Element and text position data
>> START
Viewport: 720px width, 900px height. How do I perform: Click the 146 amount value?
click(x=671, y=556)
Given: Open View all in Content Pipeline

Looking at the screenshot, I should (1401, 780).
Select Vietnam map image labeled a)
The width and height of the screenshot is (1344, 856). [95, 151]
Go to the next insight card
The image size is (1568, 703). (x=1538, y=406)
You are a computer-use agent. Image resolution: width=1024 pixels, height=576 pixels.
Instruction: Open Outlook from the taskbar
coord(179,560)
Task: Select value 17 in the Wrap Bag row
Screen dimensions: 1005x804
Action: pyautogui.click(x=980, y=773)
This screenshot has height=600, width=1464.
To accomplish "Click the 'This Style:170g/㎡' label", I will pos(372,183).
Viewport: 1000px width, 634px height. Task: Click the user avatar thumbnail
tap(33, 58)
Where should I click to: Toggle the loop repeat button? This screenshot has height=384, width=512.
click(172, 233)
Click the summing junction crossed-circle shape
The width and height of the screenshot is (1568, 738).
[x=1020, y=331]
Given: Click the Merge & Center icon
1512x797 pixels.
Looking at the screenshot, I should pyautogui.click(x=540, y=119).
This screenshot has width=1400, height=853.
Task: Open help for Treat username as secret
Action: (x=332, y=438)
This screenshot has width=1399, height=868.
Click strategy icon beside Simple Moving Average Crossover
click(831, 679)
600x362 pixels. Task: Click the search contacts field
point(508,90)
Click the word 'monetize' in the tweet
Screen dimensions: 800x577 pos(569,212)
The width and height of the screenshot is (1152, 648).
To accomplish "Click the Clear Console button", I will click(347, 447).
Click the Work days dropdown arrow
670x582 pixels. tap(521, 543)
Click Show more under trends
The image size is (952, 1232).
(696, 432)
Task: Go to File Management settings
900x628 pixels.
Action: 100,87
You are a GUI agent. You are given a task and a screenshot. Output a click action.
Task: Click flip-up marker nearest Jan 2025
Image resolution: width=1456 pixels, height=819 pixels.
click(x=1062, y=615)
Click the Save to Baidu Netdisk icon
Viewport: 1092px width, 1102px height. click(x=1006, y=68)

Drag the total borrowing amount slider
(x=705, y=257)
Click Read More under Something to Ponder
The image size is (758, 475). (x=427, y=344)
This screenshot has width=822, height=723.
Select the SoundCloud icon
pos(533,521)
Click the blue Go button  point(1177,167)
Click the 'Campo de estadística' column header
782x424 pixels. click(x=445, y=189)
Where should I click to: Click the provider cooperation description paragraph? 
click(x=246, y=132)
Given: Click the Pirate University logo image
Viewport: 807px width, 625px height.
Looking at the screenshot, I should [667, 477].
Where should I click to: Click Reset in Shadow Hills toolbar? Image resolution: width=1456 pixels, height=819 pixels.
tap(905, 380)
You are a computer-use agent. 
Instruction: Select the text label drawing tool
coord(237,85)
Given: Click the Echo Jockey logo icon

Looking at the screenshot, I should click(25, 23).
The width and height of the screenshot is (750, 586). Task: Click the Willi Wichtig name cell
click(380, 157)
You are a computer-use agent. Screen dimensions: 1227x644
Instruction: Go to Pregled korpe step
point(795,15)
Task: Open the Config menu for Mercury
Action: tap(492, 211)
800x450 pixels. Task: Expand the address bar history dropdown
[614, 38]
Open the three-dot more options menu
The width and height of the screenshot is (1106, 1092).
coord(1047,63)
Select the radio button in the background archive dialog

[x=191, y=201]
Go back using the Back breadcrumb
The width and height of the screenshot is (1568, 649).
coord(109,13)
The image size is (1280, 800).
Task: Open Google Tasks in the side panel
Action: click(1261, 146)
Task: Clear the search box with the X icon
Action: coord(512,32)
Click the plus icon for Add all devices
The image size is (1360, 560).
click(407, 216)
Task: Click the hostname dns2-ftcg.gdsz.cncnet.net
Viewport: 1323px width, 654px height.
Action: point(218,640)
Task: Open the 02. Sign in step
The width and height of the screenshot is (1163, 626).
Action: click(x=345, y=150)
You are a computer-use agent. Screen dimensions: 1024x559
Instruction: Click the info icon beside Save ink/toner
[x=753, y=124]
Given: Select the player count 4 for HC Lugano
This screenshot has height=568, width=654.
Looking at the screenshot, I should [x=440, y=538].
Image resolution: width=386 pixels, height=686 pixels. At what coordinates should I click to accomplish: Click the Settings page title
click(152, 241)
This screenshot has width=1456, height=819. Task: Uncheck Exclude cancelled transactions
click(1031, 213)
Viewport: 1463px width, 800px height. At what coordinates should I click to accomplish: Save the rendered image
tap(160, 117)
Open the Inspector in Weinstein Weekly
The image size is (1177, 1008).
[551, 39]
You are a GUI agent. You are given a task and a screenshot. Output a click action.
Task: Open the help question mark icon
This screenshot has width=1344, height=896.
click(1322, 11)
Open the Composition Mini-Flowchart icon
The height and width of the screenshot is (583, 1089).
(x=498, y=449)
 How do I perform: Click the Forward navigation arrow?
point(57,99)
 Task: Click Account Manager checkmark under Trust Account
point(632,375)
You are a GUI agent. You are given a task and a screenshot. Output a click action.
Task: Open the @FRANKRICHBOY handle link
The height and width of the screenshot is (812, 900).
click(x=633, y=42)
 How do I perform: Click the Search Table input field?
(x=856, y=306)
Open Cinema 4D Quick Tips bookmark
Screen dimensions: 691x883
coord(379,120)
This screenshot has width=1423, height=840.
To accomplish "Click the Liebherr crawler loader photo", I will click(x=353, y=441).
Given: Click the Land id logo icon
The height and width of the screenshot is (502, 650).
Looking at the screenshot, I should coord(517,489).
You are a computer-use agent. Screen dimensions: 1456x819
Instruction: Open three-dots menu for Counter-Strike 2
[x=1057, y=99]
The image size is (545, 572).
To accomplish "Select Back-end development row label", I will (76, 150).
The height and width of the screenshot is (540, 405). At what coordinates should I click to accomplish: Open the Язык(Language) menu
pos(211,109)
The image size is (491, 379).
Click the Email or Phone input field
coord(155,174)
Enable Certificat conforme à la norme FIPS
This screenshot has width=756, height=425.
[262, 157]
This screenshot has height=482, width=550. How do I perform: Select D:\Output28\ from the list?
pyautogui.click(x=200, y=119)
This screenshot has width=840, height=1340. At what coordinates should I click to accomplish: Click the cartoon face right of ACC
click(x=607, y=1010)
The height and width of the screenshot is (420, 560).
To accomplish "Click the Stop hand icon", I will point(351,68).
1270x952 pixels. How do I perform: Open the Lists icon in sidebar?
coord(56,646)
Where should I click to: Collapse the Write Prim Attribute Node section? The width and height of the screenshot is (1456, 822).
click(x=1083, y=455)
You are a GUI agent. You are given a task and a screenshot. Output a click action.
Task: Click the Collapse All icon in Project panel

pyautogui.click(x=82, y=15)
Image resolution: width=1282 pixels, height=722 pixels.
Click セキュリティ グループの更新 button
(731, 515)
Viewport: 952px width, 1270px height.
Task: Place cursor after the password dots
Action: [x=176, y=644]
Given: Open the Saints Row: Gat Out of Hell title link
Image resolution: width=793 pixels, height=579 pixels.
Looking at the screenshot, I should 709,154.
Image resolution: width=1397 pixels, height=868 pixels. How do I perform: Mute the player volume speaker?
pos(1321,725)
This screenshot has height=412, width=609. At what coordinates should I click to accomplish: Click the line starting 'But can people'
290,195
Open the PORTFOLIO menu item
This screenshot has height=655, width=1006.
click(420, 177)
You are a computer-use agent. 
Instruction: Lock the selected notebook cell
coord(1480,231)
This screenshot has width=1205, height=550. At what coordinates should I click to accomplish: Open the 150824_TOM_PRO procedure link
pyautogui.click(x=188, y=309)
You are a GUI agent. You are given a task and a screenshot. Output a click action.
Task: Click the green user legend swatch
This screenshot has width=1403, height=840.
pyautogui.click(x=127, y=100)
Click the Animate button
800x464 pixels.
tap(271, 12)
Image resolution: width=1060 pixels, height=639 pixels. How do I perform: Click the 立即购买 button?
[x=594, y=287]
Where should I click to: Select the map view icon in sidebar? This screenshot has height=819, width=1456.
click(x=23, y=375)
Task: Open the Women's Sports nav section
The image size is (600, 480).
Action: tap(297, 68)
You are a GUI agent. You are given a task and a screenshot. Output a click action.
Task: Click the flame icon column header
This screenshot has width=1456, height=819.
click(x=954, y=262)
>> END
### Problem details
Reproduce the listing verbatim, starting at its first line and ending at the line that contains "Action: pyautogui.click(x=980, y=773)", with both ends included.

### Solution to the exercise
Viewport: 720px width, 900px height. How do I perform: Click the 146 amount value?
click(x=671, y=556)
Given: Open View all in Content Pipeline

Looking at the screenshot, I should (1401, 780).
Select Vietnam map image labeled a)
The width and height of the screenshot is (1344, 856). [95, 151]
Go to the next insight card
The image size is (1568, 703). (x=1538, y=406)
You are a computer-use agent. Image resolution: width=1024 pixels, height=576 pixels.
Instruction: Open Outlook from the taskbar
coord(179,560)
Task: Select value 17 in the Wrap Bag row
Screen dimensions: 1005x804
Action: pyautogui.click(x=980, y=773)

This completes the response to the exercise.